L’ennesimo taglio in pochi anni al sistema di Difesa rischia di rendere l’Italia poco meno di una comparsa sul piano internazionale.
Uno scenario che preoccupa Arturo Parisi, docente universitario e già ministro della Difesa prodiano, che in una conversazione con Formiche.net spiega perché ridurre ulteriormente il numero di F-35 opzionati dalla Penisola (a cui si sommano sforbiciate ad altri programmi, come il Forza Nec) rischia di essere un boomerang per il Paese.
Onorevole Parisi, come commenta l’ulteriore taglio italiano al programma
F-35 contenuto nel documento votato in Commissione?
Con una sola parola. Preoccupazione. Non certo sorpresa.
Preoccupazione. Forte preoccupazione. Ma non per il taglio,
al momento tutt’altro che deciso. Preoccupazione per le
motivazioni che stanno dietro il suo auspicio. Per la
cultura, forse sarebbe meglio dire, assenza o addirittura
rifiuto di cultura della difesa che è stata messa a verbale
nel documento che invoca l’ulteriore taglio degli F-35.

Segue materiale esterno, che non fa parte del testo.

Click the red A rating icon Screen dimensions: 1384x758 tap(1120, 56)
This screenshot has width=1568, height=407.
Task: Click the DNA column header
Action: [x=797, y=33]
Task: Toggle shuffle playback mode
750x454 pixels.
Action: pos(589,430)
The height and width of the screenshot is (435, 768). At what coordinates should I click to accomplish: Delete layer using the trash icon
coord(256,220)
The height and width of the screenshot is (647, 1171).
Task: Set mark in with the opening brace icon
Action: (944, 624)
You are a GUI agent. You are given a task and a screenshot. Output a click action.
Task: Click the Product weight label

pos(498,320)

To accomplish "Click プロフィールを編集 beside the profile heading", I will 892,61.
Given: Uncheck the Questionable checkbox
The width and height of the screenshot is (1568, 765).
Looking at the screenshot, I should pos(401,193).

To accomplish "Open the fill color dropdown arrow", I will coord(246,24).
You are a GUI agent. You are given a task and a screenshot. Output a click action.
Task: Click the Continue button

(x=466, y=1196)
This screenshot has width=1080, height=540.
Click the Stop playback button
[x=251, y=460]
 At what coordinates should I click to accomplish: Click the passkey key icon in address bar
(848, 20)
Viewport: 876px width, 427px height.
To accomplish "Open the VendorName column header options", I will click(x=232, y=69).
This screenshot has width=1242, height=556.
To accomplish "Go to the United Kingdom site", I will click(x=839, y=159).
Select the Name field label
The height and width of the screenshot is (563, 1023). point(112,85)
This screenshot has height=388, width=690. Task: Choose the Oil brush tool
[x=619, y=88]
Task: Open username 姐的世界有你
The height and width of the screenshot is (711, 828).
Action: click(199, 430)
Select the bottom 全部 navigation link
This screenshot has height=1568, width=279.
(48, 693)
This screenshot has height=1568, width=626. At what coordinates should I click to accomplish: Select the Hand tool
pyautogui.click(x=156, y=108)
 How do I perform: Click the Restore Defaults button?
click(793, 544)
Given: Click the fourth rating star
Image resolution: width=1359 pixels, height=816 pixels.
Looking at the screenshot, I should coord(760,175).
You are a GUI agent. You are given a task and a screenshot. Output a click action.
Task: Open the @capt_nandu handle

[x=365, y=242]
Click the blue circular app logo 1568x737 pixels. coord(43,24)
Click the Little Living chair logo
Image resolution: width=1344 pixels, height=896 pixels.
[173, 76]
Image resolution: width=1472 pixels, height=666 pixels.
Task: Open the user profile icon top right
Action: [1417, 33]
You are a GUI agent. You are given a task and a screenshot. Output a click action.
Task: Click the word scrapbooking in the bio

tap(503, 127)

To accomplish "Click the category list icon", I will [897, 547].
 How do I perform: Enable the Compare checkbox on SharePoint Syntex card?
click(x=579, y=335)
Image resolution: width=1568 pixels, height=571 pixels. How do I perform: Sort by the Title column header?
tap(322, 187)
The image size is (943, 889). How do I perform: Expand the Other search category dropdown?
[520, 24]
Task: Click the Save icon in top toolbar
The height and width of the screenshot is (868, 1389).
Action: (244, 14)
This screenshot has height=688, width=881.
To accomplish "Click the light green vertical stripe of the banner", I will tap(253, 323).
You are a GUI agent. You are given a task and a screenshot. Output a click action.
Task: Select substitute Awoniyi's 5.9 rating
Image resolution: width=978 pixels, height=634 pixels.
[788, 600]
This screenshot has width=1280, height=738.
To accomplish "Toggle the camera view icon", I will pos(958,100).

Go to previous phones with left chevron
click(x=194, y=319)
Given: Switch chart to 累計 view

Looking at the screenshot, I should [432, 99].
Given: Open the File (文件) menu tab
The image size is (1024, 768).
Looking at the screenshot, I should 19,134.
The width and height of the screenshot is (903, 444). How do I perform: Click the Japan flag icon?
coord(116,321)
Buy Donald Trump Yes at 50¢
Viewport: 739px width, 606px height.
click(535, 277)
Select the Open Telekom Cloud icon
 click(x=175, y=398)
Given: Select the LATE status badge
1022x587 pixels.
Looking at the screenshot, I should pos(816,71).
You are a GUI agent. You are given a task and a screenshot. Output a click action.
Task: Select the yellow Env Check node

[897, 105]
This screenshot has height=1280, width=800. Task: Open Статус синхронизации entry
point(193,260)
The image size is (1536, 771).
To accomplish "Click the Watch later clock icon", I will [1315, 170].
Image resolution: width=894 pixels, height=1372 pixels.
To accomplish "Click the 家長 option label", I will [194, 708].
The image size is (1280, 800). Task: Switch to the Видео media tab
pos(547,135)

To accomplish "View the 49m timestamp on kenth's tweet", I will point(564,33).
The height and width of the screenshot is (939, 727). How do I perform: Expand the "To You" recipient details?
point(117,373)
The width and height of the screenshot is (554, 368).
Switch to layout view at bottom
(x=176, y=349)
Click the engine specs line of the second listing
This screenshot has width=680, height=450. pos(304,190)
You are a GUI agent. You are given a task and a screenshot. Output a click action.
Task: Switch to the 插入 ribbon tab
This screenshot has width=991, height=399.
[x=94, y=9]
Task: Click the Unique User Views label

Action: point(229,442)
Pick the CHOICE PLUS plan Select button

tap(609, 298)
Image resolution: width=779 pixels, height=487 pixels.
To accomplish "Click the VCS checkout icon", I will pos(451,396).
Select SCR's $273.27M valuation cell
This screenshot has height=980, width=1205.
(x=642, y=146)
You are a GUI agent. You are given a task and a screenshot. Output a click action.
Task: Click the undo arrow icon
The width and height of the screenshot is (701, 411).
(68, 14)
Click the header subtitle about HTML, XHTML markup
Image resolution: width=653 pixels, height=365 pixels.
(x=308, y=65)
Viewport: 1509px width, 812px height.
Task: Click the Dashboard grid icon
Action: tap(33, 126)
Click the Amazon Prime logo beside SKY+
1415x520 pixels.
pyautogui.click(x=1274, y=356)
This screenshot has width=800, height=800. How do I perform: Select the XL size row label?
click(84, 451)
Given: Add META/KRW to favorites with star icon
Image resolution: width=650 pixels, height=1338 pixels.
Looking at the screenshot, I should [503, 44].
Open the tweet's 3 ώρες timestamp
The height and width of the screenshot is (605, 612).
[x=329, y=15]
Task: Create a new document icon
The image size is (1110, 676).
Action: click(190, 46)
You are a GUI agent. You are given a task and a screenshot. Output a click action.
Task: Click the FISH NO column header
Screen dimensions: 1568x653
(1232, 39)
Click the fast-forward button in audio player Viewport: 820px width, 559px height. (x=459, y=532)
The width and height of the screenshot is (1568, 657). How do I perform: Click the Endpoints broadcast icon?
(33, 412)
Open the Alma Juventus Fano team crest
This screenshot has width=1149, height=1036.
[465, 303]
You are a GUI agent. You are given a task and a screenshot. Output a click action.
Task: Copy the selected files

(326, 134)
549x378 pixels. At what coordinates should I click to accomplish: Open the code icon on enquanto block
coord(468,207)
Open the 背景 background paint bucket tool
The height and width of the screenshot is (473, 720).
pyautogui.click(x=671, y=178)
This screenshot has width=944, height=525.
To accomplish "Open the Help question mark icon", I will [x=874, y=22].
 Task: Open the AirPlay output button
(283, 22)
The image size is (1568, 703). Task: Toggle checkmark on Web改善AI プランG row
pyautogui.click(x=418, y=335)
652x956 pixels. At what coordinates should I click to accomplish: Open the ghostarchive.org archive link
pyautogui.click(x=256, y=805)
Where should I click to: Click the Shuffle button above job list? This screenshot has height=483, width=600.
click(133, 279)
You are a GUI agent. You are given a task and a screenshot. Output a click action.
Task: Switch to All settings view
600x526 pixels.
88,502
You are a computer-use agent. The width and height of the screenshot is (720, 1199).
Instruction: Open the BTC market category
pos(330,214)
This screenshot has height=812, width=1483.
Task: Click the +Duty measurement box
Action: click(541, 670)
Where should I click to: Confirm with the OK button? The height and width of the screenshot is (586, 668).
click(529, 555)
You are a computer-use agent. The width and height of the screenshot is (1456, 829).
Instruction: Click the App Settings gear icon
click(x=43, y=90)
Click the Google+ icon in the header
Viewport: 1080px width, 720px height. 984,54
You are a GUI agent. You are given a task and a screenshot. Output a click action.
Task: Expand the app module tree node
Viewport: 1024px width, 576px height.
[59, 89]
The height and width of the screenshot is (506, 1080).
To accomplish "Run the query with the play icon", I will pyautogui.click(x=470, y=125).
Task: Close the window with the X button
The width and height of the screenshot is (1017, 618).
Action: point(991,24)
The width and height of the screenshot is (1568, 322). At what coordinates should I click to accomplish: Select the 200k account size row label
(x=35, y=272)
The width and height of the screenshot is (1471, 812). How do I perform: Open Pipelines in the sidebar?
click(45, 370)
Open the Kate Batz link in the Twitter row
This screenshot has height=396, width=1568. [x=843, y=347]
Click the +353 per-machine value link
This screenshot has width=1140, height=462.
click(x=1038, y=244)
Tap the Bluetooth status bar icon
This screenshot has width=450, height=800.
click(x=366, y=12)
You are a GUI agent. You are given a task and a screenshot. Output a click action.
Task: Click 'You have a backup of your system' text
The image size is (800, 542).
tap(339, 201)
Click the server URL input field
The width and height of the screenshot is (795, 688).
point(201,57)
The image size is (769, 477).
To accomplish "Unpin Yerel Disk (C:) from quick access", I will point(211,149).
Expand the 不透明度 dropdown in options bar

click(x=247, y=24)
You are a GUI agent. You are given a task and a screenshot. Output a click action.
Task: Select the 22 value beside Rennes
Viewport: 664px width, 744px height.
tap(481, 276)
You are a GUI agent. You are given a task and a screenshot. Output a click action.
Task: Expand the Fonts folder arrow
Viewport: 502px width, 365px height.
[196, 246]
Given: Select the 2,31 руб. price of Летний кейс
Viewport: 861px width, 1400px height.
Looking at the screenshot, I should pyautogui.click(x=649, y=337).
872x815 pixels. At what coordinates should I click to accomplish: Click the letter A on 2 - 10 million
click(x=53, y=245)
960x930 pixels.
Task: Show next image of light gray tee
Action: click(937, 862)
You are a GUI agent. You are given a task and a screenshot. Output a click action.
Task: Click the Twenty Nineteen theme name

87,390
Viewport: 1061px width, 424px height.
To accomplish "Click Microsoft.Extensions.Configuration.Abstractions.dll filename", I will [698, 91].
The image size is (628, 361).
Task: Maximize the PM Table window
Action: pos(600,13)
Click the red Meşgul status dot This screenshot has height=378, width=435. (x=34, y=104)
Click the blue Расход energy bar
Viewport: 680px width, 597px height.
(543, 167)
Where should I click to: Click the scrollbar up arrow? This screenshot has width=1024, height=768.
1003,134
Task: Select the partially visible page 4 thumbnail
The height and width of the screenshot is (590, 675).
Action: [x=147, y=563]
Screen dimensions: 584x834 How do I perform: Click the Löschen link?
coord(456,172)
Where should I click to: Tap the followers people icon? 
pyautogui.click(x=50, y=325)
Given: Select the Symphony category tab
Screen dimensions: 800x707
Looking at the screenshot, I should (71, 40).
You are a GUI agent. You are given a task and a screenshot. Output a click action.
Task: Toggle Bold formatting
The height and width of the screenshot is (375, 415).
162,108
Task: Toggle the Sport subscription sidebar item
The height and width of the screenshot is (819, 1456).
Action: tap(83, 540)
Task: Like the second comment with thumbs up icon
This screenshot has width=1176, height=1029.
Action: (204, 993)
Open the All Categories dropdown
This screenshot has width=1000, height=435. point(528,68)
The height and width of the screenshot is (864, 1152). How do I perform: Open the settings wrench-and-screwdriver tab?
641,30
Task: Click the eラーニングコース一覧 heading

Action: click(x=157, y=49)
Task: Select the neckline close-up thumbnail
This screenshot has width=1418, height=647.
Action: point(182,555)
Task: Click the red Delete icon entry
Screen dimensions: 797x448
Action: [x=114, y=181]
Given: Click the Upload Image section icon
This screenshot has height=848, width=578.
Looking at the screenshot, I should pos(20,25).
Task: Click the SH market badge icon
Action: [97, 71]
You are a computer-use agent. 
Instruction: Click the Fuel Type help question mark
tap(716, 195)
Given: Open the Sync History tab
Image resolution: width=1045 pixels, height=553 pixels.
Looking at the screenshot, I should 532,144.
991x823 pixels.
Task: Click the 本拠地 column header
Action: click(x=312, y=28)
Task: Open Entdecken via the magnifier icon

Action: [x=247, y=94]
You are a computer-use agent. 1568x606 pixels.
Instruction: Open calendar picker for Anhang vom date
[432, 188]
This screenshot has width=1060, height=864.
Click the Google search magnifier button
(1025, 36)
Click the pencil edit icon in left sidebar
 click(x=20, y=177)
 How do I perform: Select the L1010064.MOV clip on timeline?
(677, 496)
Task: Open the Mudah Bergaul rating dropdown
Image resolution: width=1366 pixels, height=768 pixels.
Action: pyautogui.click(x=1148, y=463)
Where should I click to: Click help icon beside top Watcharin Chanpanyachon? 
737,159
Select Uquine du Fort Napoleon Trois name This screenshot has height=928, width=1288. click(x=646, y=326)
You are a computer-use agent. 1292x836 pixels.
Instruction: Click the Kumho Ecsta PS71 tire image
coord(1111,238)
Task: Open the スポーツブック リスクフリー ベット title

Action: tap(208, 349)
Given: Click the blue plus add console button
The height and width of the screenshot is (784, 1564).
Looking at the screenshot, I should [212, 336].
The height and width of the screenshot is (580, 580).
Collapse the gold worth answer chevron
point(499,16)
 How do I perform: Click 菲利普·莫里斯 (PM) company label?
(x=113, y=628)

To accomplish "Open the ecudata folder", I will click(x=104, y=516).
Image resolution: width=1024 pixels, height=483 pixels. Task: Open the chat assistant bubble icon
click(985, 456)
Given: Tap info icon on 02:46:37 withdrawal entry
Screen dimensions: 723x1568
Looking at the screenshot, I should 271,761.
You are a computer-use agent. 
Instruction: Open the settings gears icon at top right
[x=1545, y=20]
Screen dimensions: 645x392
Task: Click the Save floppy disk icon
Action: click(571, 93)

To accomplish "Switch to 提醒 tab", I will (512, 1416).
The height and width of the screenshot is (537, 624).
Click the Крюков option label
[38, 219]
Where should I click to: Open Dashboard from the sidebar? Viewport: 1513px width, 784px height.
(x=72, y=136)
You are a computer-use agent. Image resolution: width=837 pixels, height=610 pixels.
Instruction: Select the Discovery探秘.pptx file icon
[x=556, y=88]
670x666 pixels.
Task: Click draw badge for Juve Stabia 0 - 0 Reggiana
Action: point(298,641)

L’incapacità e il rifiuto, di rispondere alla domanda del
perché delle armi che il Parlamento ha rappresentato perché
travolto da un sentimento che attraversa da tempo il Paese,
senza che nessun responsabile o forza politica sia capace
di interloquire con esso. Peggio. Con le forze politiche in
gara tra loro per intestarsi questo sentimento per
massimizzare i propri consensi o almeno minimizzare i
dissensi. Questo almeno di giorno per corrispondere alle
esigenze della rappresentazione. Riservandosi di aggirarlo
di notte quando nel momento del governo toccherà fare i
conti con le necessità della realtà. Quello che preoccupa è
l’incapacità delle forze politiche e soprattutto di quelle
di governo di accorgersi che il differenziale tra
rappresentanza e realtà ha superato da tempo il livello di
guardia. Quello che preoccupa è l’incapacità di capire che
la prova contro gli F-35 non è contro questo specifico
sistema d’arma, e neppure sul “quanto” e sul “come”, ma sul
”se” della Difesa. Ed è sul “se”, poiché da tempo abbiamo
perso di vista il “perché” la Repubblica abbia necessità di
disporre di una adeguata Forza Armata. Sarebbe già un passo
avanti se la linea pacifista che è oggi, almeno come
ispirazione e tentazione, maggioritaria nelle aule
parlamentari, riuscisse a parlare con la chiarezza con la
quale il Comitato contro gli F-35 parla e agisce da tempo.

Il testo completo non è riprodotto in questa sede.